Of the international varieties I found Petit Verdot, Cabernet Sauvignon with some examples of Syrah the most successful. I didn't taste a really good Pinot Noir and Merlot was the least successful red variety with the wines frequently very high in alcohol with jammy fruit. It looks like Macedonia with high summer temperatures reaching 45˚C is really not a suitable place to plant Merlot and Pinot Noir.
For the whites it was rare to find a really interesting example of a Sauvignon Blanc, although a few of the ripe style were attractive but it is very difficult to make a crisp and crunchy. Much more successful was Temjanika – elsewhere known as Muscat de Frontignan – and I also tasted some good varietal Smederevka wines.
Often a winery's most successful wines were their entry level range.
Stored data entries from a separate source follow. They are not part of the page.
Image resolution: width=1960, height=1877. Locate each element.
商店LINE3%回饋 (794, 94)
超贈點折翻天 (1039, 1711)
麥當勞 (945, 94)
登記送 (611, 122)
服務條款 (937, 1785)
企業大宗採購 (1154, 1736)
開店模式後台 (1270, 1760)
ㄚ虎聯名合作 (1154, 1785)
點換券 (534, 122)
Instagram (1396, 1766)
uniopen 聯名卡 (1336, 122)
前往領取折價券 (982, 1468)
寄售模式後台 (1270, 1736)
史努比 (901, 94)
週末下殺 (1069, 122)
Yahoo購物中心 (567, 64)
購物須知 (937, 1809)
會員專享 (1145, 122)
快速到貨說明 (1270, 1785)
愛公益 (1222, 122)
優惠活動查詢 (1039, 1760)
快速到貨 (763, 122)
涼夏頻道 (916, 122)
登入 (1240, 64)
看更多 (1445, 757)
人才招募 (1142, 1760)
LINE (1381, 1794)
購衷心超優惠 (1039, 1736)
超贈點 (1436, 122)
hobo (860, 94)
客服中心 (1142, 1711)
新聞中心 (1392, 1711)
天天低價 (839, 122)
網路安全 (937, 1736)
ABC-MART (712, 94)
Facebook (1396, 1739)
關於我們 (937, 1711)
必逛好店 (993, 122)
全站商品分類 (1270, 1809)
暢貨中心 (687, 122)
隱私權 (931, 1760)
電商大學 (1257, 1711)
The prestige red wines tended to be over ripe with high alcohols – some well above 15% – and too much wood. A few of the oaked Chardonnays we tasted had only be aged in wood and instead fermented in stainless steel and, unsurprisingly the wine and the wood were poorly integrated.
Early arrivals – Stephen Brook, Caroline Gilby MW and myself were treated to a wonderful visit to the Roman city of Stobi and, in particular, to its fabulous mosaics. This treat was missed by Steven Spurrier and Julia Harding MW, who for some unknown and unfathomable reason preferred a true red-eye flight out of Heathrow on the Thursday morning to a more civilized journey out on the Wednesday afternoon.
My thanks for Zoran Velkoski and Wines of Macedonia for organising our trip so well, which included detailed profiles on all of the wineries we would visit and to everyone who welcomed us so warmly. We were given an impressive amount of useful documentation before and during our visit. Information that was worth saving unlike some of the handouts given out during trips that need to be binned before flying home.
It will be fascinating to watch how the wines from the Republic of Macedonia develop over the next few years.